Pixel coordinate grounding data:
——————
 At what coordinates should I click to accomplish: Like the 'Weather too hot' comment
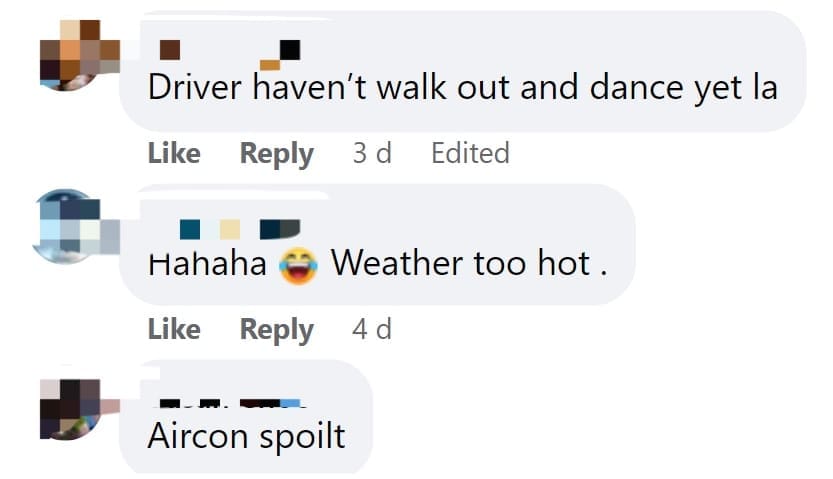tap(174, 329)
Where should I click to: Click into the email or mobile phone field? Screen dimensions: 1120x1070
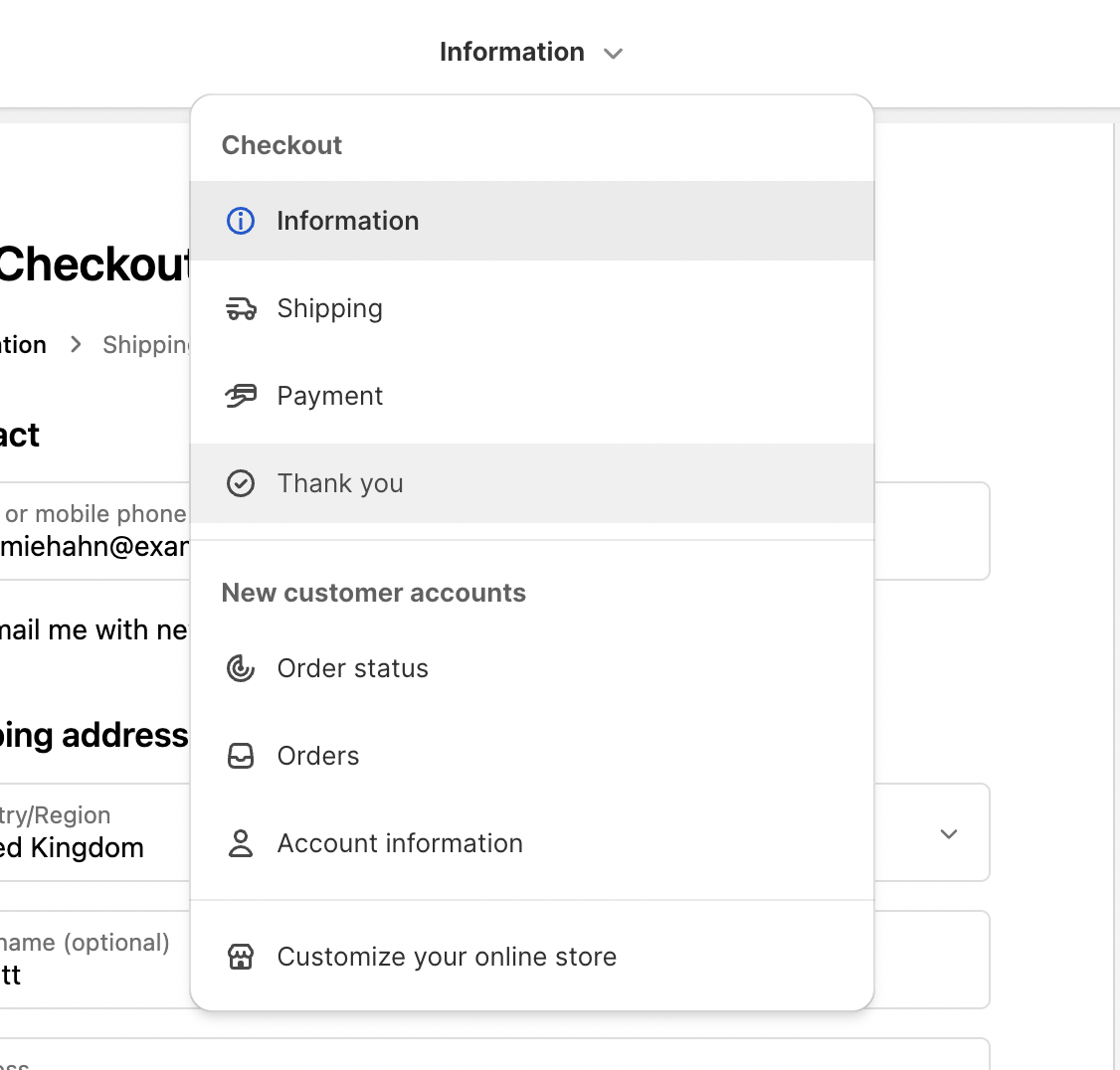click(94, 531)
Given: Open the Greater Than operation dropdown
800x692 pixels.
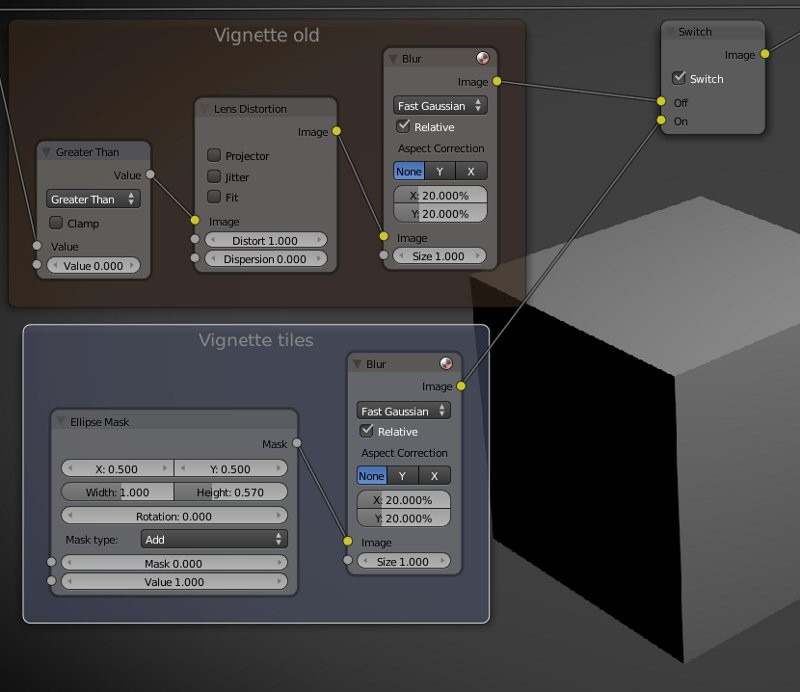Looking at the screenshot, I should pos(93,199).
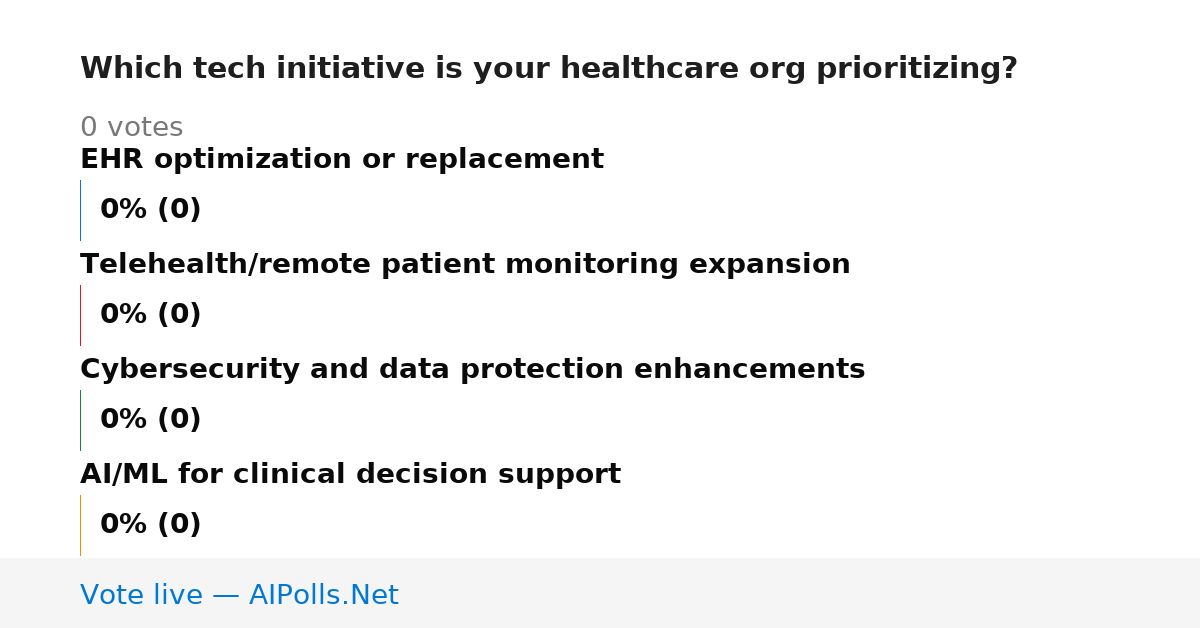The width and height of the screenshot is (1200, 628).
Task: Click the gray footer bar area
Action: 600,593
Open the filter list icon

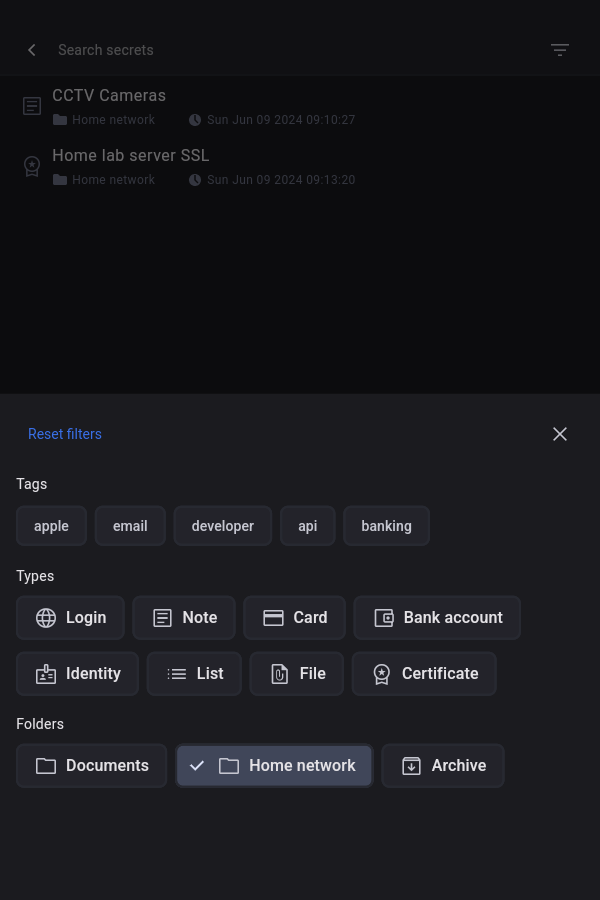pyautogui.click(x=560, y=50)
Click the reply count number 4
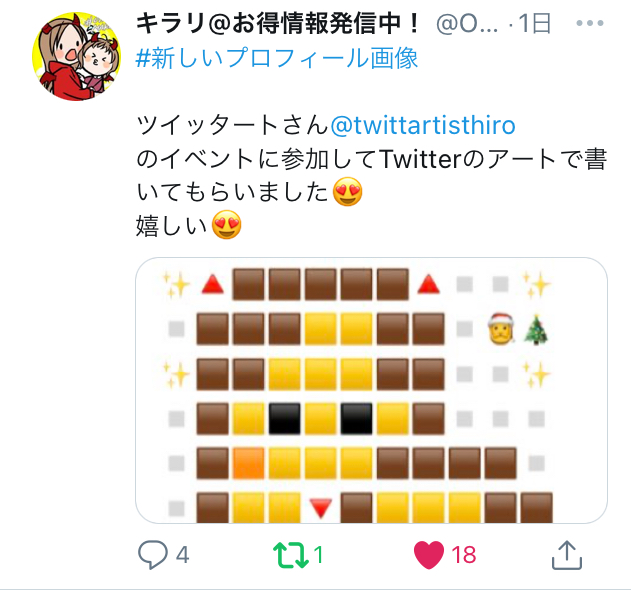The image size is (631, 593). [182, 555]

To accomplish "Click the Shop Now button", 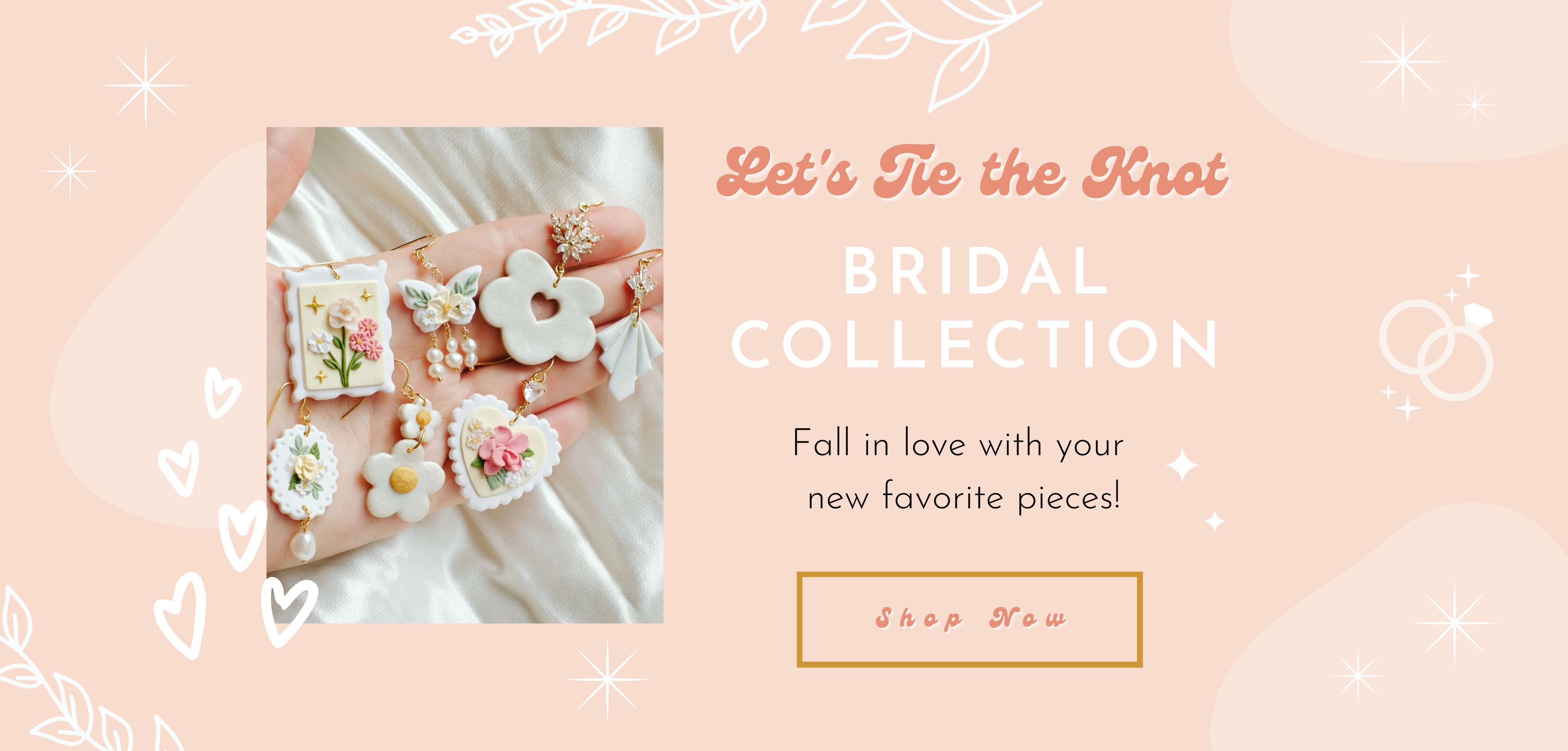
——————
## Problem to work on
Write the records out again in full, exactly, and skip every picture.

## Solution to this task
 At what coordinates should I click to accomplish: Like the 'Weather too hot' comment
tap(174, 329)
Where should I click to: Click into the email or mobile phone field? Screen dimensions: 1120x1070
click(94, 531)
Given: Open the Greater Than operation dropdown
800x692 pixels.
Looking at the screenshot, I should pos(93,199).
The width and height of the screenshot is (1200, 628).
Task: Click the gray footer bar area
Action: 600,593
Open the filter list icon

pyautogui.click(x=560, y=50)
Click the reply count number 4
The image size is (631, 593). [182, 555]

To accomplish "Click the Shop Now button", 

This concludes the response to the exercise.